Date: 2010-02-26 11:03 pm (UTC)
From: [identity profile] intertribal.livejournal.com
I think there's better or worse ways of dealing with it, but I think they depend on the person - I don't know if that's what you mean by "however you might define 'better' in such circumstances." I don't think there's any one-size-fits-all better or worse. Even if we accept that the goal is, say, reaching acceptance of the death and your changed life - the road to that goal still differs according to the person. Unless of course you mean somebody goes on a homicidal rampage in response. Because in that case yeah, that's a clear Not Good Response.

I also agree that society has a stake in the matter, but I think it's a creepy productive/non-productive stake that should be eliminated. Like, I don't think society should have a stake in the matter, I guess. And as for grief only affecting the person grieving... yes, but unless you're the president, it's a really teeny sphere of people that's being affected, and I don't think that's a society issue, that's an interpersonal issue.

As to withstanding pressure - yes, some people care about what people think of them, and some people don't. Obviously, the people that don't care won't be as affected by other people's praising of their grief, and other judgments. I would guess that more people care about what other people think of them than don't care (and I don't mean they necessarily care what everyone on the street thinks, more like what their relatives/friends/authority figures think).

I'm not sure if fear of failure or disappointment (in this case) is tied to want of success but to fear of a downward spiral, disintegration, or going down the wrong path. So if you hear "You're staying so strong" - and of course, these are people you put a lot of faith in, as a child - you think, "ah, yes, this is what I'm supposed to be doing," so you make yourself keep doing it even if it hurts to do so. Because if you stop doing that, it means you'll be going down the crazy path. Or maybe that's just me.

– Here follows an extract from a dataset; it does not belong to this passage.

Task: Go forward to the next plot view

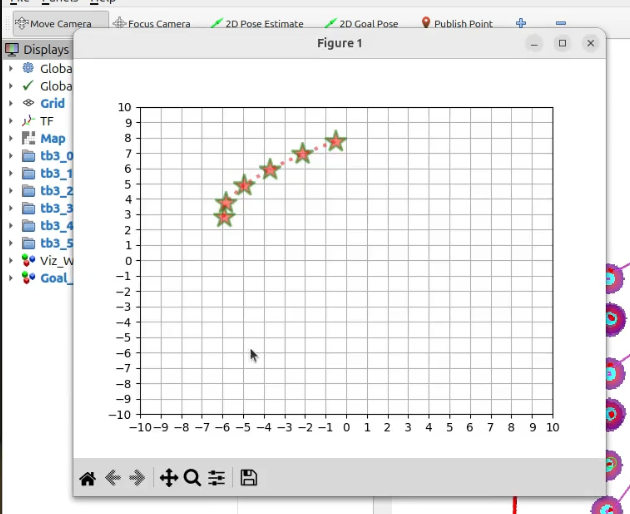Action: coord(138,479)
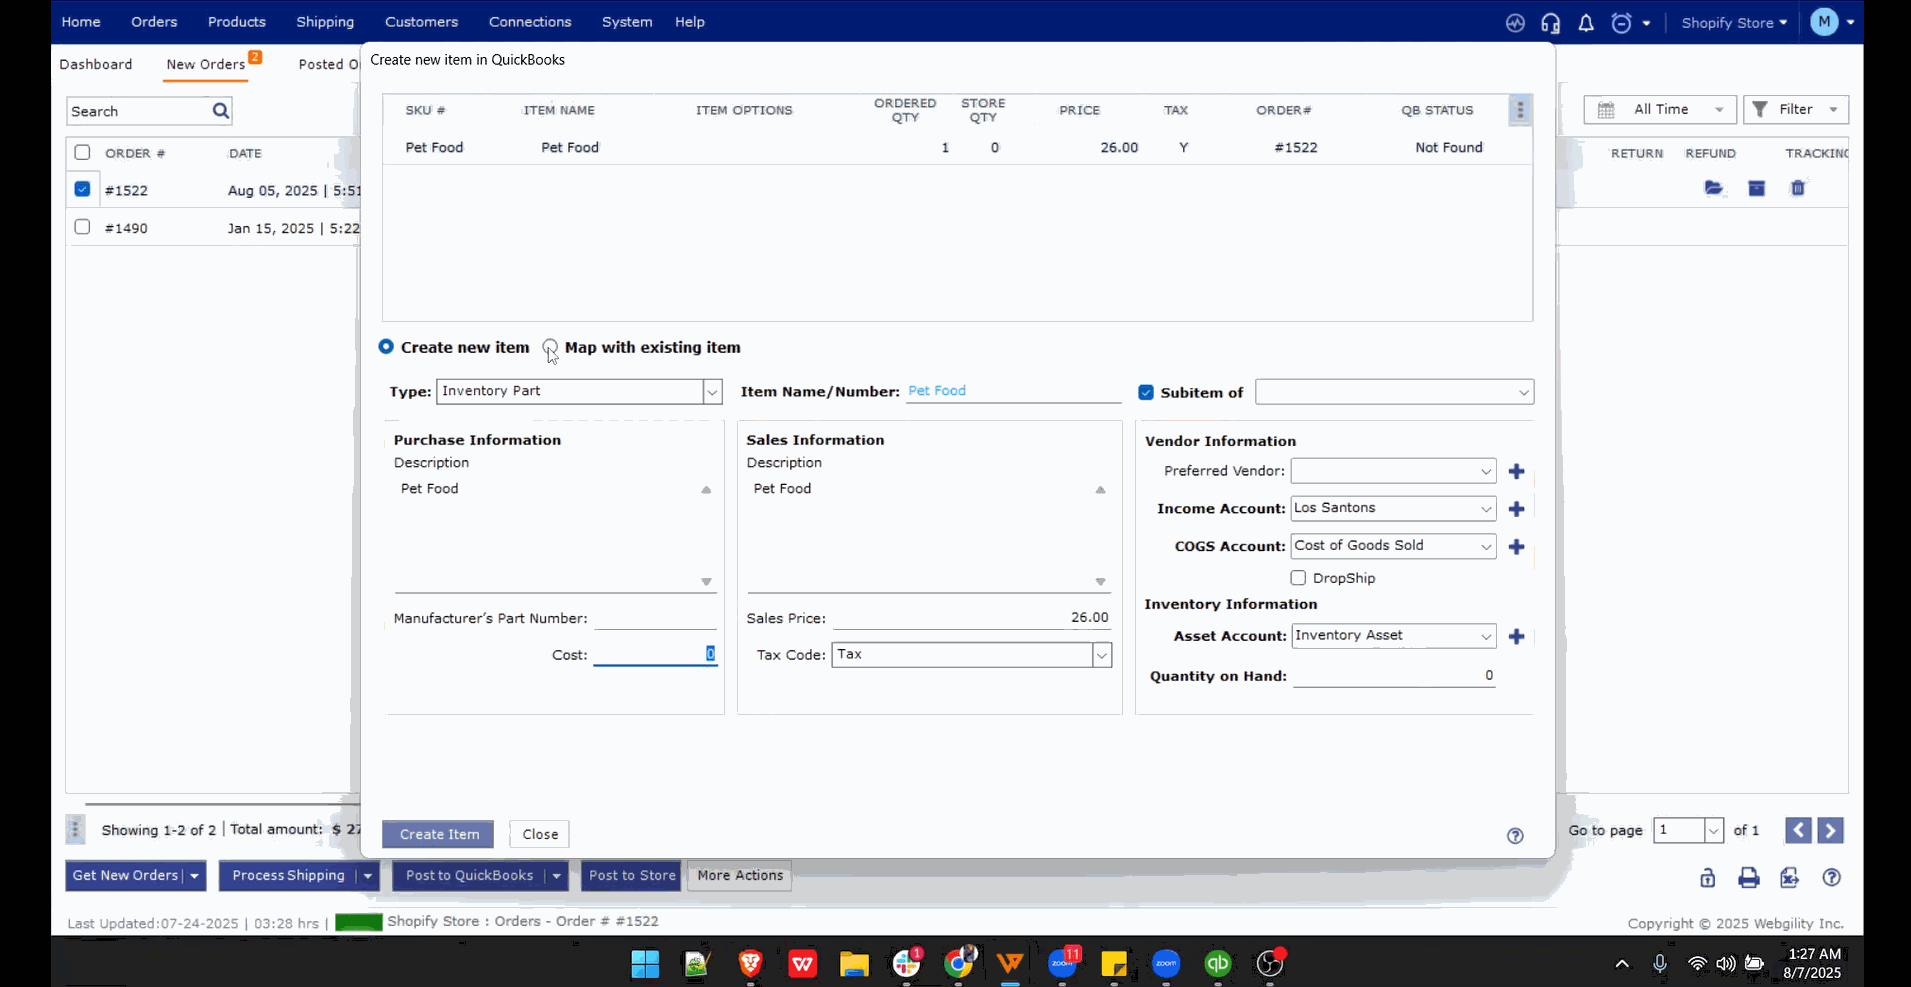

I know "normal" is not technically "whatever someone is" - it's more like, whatever's normal for you in grieving is normal for you in grieving. I guess I'm using a non-scientific version of normal, where normal means something more like "being yourself." I don't know. It makes sense to me, but I know what you're saying.

Um, I don't mean that the maintenance of life is the most important thing out there. But I think "just trying to get by" is a common way of dealing with grief, whatever it means to just get by, and I think that's ok. As I said in the post, if you can't get by, then you can't get by, and that's ok too (implying, I guess, that I condone suicide...?). It's part of the whole "do what you need to do" principle. So instead of being courageous, I think it's more likely Joannie Rochette is just trying to deal. I don't mean that getting by is the new courageous. I don't think there's some universally courageous way of dealing with grief. But I definitely don't think there's a virtuous way of dealing with grief either. I think that's... even weirder. On the other hand, I'm not sure what you mean by good, or just, or virtuous. Are we talking personal good or greater good or absolute good? And what do any of these things have to do with grief?